Cybersecurity Agency Seeks Input on Cyber Incident Reporting Requirements

The Cybersecurity and Infrastructure Security Agency issued a request for information, seeking public input on approaches to implement the cyber incident reporting requirements, in accordance with the Cyber Incident Reporting for Critical Infrastructure Act of 2022, or CIRCA.

CIRCA has been a pioneering legislative measure for the whole cybersecurity public and everyone interested in protecting that nation’s critical infrastructure. The act allows a better understanding of evident threats and allows earlier detection and efficient, coordinated action. In addition, CIRCA necessitates that the agency create and publish a notice of proposed rulemaking for public input and review, consisting of proposed regulations for cyber incident and ransom payment reporting.

Additionally, the RFI seeks input from the critical infrastructure community and public members, so that the agency can develop and create robust regulated reporting requirements. The agency will be hosting public listening sessions across the U.S. to receive input from the public to update the improvement of the planned regulations.

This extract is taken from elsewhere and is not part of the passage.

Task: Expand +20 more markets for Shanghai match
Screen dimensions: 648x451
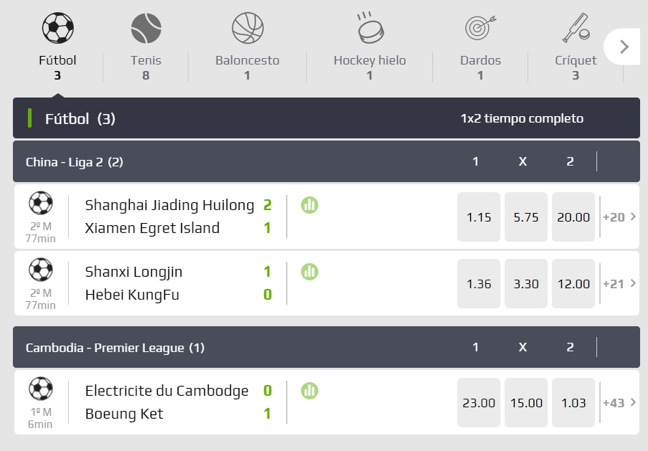Action: pyautogui.click(x=619, y=217)
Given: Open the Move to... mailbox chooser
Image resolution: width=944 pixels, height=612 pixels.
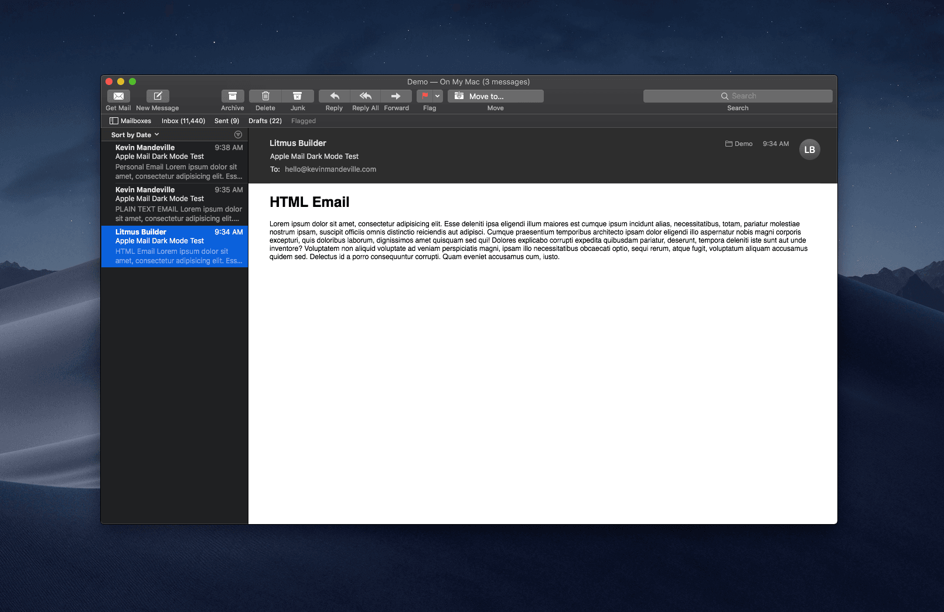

In particular, the agency is concerned about input on definitions for an interpretation of the terminology to be employed in the proposed regulations, as well as the form, content, and procedures for submission of reports expected under CIRCA. The agency is also welcoming knowledge concerning other incident reporting obligations, as well as policies and practices, such as enforcement procedures and information protection strategies, that will be essential to implement the regulations.

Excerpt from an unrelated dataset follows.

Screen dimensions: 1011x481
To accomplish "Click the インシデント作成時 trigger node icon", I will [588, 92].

Well-timed cyber incident reporting permits the agency to efficiently employ resources and provide assistance to victims experiencing attacks, detect developing threats and trends, and quickly share threat information with federal partners and network guards to take protective steps and inform other probable victims. Ransomware attacks are identified as one of the most severe economic and national security threats that the U.S. faces.

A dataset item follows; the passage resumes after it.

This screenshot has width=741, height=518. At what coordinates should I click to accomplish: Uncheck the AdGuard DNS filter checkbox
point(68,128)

As it stands, covered cyber incident and ransomware payment reporting under CIRCA will not be required until the final rule implementing CIRCIA’s reporting requirements goes into effect. Despite this, the agency urges critical infrastructure owners and operators to freely share with the security agency information on cyber incidents before the effective date of the final rule.

The RFI, published in the Federal Register on Sept. 12, opens a 60-day comment period for the public to provide their written submissions.